### What is being asked
Would you repeat each of the lines below exactly?

Stored records
-*-

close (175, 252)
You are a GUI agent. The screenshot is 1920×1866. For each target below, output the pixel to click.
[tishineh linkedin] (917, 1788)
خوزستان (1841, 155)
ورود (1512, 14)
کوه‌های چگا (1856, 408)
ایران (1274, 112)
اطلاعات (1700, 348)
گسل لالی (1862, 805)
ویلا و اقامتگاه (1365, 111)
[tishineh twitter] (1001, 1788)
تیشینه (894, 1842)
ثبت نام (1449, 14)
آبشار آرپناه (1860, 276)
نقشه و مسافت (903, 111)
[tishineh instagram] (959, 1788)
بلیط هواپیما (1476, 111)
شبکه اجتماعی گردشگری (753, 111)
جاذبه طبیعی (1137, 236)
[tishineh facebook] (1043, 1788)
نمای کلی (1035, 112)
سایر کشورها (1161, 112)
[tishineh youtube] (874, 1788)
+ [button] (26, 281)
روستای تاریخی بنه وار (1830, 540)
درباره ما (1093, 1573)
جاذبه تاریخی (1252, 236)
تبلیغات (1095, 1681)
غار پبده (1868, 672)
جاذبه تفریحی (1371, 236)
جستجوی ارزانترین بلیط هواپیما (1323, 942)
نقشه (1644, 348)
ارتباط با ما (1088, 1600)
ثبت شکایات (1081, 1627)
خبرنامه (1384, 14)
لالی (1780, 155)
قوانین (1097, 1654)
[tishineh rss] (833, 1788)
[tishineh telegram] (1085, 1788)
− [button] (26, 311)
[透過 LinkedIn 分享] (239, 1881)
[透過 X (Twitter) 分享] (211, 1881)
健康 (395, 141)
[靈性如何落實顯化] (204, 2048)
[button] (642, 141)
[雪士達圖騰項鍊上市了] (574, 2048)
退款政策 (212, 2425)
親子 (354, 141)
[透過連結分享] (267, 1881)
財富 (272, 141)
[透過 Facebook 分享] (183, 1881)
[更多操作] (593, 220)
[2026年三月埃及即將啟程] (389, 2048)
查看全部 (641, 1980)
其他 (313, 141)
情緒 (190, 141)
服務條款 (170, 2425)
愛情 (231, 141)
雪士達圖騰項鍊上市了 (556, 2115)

-*-

### Response box
close (175, 252)
You are a GUI agent. The screenshot is 1920×1866. For each target below, output the pixel to click.
[tishineh linkedin] (917, 1788)
خوزستان (1841, 155)
ورود (1512, 14)
کوه‌های چگا (1856, 408)
ایران (1274, 112)
اطلاعات (1700, 348)
گسل لالی (1862, 805)
ویلا و اقامتگاه (1365, 111)
[tishineh twitter] (1001, 1788)
تیشینه (894, 1842)
ثبت نام (1449, 14)
آبشار آرپناه (1860, 276)
نقشه و مسافت (903, 111)
[tishineh instagram] (959, 1788)
بلیط هواپیما (1476, 111)
شبکه اجتماعی گردشگری (753, 111)
جاذبه طبیعی (1137, 236)
[tishineh facebook] (1043, 1788)
نمای کلی (1035, 112)
سایر کشورها (1161, 112)
[tishineh youtube] (874, 1788)
+ [button] (26, 281)
روستای تاریخی بنه وار (1830, 540)
درباره ما (1093, 1573)
جاذبه تاریخی (1252, 236)
تبلیغات (1095, 1681)
غار پبده (1868, 672)
جاذبه تفریحی (1371, 236)
جستجوی ارزانترین بلیط هواپیما (1323, 942)
نقشه (1644, 348)
ارتباط با ما (1088, 1600)
ثبت شکایات (1081, 1627)
خبرنامه (1384, 14)
لالی (1780, 155)
قوانین (1097, 1654)
[tishineh rss] (833, 1788)
[tishineh telegram] (1085, 1788)
− [button] (26, 311)
[透過 LinkedIn 分享] (239, 1881)
[透過 X (Twitter) 分享] (211, 1881)
健康 (395, 141)
[靈性如何落實顯化] (204, 2048)
[button] (642, 141)
[雪士達圖騰項鍊上市了] (574, 2048)
退款政策 (212, 2425)
親子 (354, 141)
[透過連結分享] (267, 1881)
財富 (272, 141)
[透過 Facebook 分享] (183, 1881)
[更多操作] (593, 220)
[2026年三月埃及即將啟程] (389, 2048)
查看全部 (641, 1980)
其他 (313, 141)
情緒 (190, 141)
服務條款 (170, 2425)
愛情 (231, 141)
雪士達圖騰項鍊上市了 (556, 2115)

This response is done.